* [ASSIGNED TASK] What is the number of lines in the data that contain "computer"? Nothing besides that number, please.

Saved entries
------------------------------------------------------------

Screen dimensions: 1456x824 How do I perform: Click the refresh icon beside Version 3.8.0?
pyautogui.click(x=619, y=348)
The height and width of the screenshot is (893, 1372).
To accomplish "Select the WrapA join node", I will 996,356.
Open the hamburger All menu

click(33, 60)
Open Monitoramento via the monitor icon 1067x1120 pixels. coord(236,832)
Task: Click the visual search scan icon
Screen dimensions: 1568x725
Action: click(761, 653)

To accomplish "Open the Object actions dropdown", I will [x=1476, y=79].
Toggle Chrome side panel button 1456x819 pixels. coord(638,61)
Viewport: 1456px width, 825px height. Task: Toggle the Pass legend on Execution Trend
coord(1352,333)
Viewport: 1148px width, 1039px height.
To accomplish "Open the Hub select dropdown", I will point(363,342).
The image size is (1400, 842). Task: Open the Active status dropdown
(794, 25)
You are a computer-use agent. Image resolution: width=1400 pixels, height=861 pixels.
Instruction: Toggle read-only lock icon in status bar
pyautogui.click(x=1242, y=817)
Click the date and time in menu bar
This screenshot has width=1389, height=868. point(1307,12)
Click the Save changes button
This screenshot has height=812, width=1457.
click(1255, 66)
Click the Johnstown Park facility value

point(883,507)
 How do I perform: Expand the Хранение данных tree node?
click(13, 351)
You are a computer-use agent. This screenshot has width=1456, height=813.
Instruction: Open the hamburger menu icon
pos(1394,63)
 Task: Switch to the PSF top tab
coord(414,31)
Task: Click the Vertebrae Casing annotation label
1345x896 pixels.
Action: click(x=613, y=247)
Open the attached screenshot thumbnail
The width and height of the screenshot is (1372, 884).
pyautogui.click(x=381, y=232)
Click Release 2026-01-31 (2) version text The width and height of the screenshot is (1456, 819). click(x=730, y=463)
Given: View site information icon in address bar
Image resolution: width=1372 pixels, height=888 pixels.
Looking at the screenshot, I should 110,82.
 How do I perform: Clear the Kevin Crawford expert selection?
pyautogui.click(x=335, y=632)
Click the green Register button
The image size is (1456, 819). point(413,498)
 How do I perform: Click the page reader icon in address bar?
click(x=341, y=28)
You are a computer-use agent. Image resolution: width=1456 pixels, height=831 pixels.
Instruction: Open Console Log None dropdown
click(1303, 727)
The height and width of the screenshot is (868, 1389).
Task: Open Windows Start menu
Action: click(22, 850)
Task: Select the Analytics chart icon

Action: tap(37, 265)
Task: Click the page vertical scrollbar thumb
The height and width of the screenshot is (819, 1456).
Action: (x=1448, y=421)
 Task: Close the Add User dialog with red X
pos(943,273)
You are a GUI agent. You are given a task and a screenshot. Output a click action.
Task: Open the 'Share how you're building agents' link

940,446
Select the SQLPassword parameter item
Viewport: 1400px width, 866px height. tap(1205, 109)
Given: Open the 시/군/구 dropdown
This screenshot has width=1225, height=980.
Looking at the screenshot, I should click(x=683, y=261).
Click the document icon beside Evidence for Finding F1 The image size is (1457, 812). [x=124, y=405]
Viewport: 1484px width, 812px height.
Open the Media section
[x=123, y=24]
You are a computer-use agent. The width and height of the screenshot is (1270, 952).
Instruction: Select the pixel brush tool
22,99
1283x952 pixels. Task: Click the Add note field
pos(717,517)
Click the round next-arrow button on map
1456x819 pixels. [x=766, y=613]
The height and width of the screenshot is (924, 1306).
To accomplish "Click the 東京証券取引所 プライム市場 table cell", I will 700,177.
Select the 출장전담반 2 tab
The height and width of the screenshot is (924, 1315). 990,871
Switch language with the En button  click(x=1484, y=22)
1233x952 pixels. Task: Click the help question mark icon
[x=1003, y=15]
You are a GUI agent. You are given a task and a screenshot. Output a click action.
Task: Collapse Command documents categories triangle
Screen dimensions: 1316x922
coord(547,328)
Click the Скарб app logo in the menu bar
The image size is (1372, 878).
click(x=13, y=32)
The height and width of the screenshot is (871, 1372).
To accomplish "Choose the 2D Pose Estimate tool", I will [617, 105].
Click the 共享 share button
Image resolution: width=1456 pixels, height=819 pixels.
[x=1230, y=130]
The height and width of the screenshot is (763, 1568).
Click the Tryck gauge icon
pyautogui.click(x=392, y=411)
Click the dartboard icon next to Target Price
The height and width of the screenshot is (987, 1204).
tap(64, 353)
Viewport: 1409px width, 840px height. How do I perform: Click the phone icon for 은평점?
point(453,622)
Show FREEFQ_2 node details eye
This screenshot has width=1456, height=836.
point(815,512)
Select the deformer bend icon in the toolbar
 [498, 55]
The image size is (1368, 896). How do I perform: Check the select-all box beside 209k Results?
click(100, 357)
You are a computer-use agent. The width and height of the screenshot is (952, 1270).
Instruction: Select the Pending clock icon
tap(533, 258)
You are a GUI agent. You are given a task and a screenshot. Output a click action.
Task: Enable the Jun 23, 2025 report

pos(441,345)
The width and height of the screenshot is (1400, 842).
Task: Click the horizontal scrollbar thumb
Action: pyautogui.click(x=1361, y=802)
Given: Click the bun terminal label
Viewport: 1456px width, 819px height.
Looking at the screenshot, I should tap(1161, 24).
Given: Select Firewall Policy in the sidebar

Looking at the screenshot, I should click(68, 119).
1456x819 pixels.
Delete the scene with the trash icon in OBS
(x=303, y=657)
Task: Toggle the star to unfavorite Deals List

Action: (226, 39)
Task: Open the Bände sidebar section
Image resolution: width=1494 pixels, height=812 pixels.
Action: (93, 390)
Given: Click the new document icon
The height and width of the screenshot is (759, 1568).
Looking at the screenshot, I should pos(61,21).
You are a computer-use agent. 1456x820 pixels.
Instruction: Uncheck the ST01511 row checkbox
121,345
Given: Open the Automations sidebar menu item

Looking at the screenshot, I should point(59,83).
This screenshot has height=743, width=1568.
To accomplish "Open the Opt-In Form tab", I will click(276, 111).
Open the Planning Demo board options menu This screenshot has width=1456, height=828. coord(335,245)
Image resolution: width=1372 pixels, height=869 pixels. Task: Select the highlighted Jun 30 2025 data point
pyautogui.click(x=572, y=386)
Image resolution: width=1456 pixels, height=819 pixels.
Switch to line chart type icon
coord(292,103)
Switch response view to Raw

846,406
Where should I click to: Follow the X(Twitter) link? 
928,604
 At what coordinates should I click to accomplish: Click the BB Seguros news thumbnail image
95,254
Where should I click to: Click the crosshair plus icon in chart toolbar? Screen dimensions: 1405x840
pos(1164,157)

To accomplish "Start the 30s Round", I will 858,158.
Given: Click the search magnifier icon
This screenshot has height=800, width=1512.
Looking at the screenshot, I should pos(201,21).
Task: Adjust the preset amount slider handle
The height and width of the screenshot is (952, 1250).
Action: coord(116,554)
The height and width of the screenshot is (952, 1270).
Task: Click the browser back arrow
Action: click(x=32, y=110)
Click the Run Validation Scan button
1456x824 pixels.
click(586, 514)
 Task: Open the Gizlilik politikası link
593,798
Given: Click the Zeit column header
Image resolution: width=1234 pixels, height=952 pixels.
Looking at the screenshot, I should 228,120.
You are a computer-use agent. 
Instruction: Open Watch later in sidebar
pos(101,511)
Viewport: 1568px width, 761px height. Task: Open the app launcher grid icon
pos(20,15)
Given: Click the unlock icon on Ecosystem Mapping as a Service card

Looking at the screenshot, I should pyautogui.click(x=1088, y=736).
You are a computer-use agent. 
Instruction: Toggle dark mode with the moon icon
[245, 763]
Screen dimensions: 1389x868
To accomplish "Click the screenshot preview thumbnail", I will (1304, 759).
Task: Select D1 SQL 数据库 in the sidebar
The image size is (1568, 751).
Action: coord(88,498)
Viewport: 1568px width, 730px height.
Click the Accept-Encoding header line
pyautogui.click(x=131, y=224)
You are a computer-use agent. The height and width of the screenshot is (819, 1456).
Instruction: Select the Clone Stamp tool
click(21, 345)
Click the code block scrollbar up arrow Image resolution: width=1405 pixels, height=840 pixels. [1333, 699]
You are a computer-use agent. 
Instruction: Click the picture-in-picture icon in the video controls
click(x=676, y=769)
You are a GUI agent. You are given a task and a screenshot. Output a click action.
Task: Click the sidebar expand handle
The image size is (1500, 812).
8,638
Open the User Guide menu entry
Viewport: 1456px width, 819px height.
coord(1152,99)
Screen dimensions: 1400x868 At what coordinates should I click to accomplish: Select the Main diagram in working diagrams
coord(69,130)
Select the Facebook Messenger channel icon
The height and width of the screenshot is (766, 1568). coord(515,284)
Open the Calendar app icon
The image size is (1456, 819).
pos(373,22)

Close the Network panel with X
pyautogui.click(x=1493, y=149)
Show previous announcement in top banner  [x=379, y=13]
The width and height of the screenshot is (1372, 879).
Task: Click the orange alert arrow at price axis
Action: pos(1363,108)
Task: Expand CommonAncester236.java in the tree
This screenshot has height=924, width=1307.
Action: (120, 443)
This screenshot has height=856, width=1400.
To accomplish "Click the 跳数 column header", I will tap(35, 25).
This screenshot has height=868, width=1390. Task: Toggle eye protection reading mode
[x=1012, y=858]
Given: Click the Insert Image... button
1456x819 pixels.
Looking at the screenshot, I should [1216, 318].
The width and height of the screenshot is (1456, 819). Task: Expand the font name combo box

------------------------------------------------------------

* [RESPONSE TO THE TASK] 10